● **WHAT YOU NEED TO DO**:
Type the entries out once more. Match them exactly.

------------------------------------------------------------

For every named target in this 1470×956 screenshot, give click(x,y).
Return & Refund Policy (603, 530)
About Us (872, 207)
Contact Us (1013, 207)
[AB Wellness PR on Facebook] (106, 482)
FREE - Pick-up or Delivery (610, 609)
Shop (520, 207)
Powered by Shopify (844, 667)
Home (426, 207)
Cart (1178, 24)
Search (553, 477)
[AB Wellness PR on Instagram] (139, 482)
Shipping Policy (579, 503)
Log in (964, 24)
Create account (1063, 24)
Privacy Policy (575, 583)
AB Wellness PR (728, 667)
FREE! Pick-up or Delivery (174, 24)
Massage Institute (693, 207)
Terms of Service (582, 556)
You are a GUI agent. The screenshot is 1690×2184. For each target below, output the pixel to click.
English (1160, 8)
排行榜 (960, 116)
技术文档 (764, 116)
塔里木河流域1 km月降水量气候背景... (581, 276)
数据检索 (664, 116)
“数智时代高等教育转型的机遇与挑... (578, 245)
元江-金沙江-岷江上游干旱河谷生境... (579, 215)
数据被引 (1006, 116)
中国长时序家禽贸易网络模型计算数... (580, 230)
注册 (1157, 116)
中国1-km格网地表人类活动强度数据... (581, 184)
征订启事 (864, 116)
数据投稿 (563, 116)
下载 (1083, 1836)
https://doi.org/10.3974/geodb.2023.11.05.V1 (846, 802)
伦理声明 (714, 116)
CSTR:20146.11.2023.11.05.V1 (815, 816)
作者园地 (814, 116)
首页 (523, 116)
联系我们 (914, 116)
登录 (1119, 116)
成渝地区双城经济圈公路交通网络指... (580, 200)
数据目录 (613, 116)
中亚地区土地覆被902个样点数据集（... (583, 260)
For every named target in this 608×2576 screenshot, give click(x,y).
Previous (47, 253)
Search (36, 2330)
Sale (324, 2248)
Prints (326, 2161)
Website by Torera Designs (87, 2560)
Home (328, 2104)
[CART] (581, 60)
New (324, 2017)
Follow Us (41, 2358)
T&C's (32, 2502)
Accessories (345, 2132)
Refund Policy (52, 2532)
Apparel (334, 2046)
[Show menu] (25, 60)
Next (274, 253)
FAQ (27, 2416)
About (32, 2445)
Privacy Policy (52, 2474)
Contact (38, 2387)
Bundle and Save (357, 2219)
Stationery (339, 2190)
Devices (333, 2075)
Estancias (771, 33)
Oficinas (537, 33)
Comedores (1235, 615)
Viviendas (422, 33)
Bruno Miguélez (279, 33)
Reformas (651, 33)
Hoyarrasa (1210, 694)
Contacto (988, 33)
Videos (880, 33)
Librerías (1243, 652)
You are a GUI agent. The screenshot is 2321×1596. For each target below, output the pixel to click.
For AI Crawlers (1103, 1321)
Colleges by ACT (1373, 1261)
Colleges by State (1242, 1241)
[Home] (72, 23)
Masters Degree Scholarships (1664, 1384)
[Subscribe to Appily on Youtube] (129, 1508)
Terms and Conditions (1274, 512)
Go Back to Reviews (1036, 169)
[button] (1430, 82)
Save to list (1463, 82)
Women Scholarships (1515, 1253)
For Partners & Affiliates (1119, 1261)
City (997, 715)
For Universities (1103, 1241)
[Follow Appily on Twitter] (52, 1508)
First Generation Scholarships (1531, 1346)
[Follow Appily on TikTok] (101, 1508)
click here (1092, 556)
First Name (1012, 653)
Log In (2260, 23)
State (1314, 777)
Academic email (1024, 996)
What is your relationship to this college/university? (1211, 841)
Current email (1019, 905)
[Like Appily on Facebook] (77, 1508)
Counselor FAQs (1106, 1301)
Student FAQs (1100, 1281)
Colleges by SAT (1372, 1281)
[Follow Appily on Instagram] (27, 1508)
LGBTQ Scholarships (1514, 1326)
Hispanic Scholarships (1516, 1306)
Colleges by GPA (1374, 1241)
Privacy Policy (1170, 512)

------------------------------------------------------------

● **EXPECTED OUTPUT**:
For every named target in this 1470×956 screenshot, give click(x,y).
Return & Refund Policy (603, 530)
About Us (872, 207)
Contact Us (1013, 207)
[AB Wellness PR on Facebook] (106, 482)
FREE - Pick-up or Delivery (610, 609)
Shop (520, 207)
Powered by Shopify (844, 667)
Home (426, 207)
Cart (1178, 24)
Search (553, 477)
[AB Wellness PR on Instagram] (139, 482)
Shipping Policy (579, 503)
Log in (964, 24)
Create account (1063, 24)
Privacy Policy (575, 583)
AB Wellness PR (728, 667)
FREE! Pick-up or Delivery (174, 24)
Massage Institute (693, 207)
Terms of Service (582, 556)
You are a GUI agent. The screenshot is 1690×2184. For each target below, output the pixel to click.
English (1160, 8)
排行榜 (960, 116)
技术文档 (764, 116)
塔里木河流域1 km月降水量气候背景... (581, 276)
数据检索 (664, 116)
“数智时代高等教育转型的机遇与挑... (578, 245)
元江-金沙江-岷江上游干旱河谷生境... (579, 215)
数据被引 (1006, 116)
中国长时序家禽贸易网络模型计算数... (580, 230)
注册 (1157, 116)
中国1-km格网地表人类活动强度数据... (581, 184)
征订启事 (864, 116)
数据投稿 (563, 116)
下载 (1083, 1836)
https://doi.org/10.3974/geodb.2023.11.05.V1 (846, 802)
伦理声明 (714, 116)
CSTR:20146.11.2023.11.05.V1 (815, 816)
作者园地 (814, 116)
首页 (523, 116)
联系我们 (914, 116)
登录 (1119, 116)
成渝地区双城经济圈公路交通网络指... (580, 200)
数据目录 (613, 116)
中亚地区土地覆被902个样点数据集（... (583, 260)
For every named target in this 608×2576 screenshot, give click(x,y).
Previous (47, 253)
Search (36, 2330)
Sale (324, 2248)
Prints (326, 2161)
Website by Torera Designs (87, 2560)
Home (328, 2104)
[CART] (581, 60)
New (324, 2017)
Follow Us (41, 2358)
T&C's (32, 2502)
Accessories (345, 2132)
Refund Policy (52, 2532)
Apparel (334, 2046)
[Show menu] (25, 60)
Next (274, 253)
FAQ (27, 2416)
About (32, 2445)
Privacy Policy (52, 2474)
Contact (38, 2387)
Bundle and Save (357, 2219)
Stationery (339, 2190)
Devices (333, 2075)
Estancias (771, 33)
Oficinas (537, 33)
Comedores (1235, 615)
Viviendas (422, 33)
Bruno Miguélez (279, 33)
Reformas (651, 33)
Hoyarrasa (1210, 694)
Contacto (988, 33)
Videos (880, 33)
Librerías (1243, 652)
You are a GUI agent. The screenshot is 2321×1596. For each target below, output the pixel to click.
For AI Crawlers (1103, 1321)
Colleges by ACT (1373, 1261)
Colleges by State (1242, 1241)
[Home] (72, 23)
Masters Degree Scholarships (1664, 1384)
[Subscribe to Appily on Youtube] (129, 1508)
Terms and Conditions (1274, 512)
Go Back to Reviews (1036, 169)
[button] (1430, 82)
Save to list (1463, 82)
Women Scholarships (1515, 1253)
For Partners & Affiliates (1119, 1261)
City (997, 715)
For Universities (1103, 1241)
[Follow Appily on Twitter] (52, 1508)
First Generation Scholarships (1531, 1346)
[Follow Appily on TikTok] (101, 1508)
click here (1092, 556)
First Name (1012, 653)
Log In (2260, 23)
State (1314, 777)
Academic email (1024, 996)
What is your relationship to this college/university? (1211, 841)
Current email (1019, 905)
[Like Appily on Facebook] (77, 1508)
Counselor FAQs (1106, 1301)
Student FAQs (1100, 1281)
Colleges by SAT (1372, 1281)
[Follow Appily on Instagram] (27, 1508)
LGBTQ Scholarships (1514, 1326)
Hispanic Scholarships (1516, 1306)
Colleges by GPA (1374, 1241)
Privacy Policy (1170, 512)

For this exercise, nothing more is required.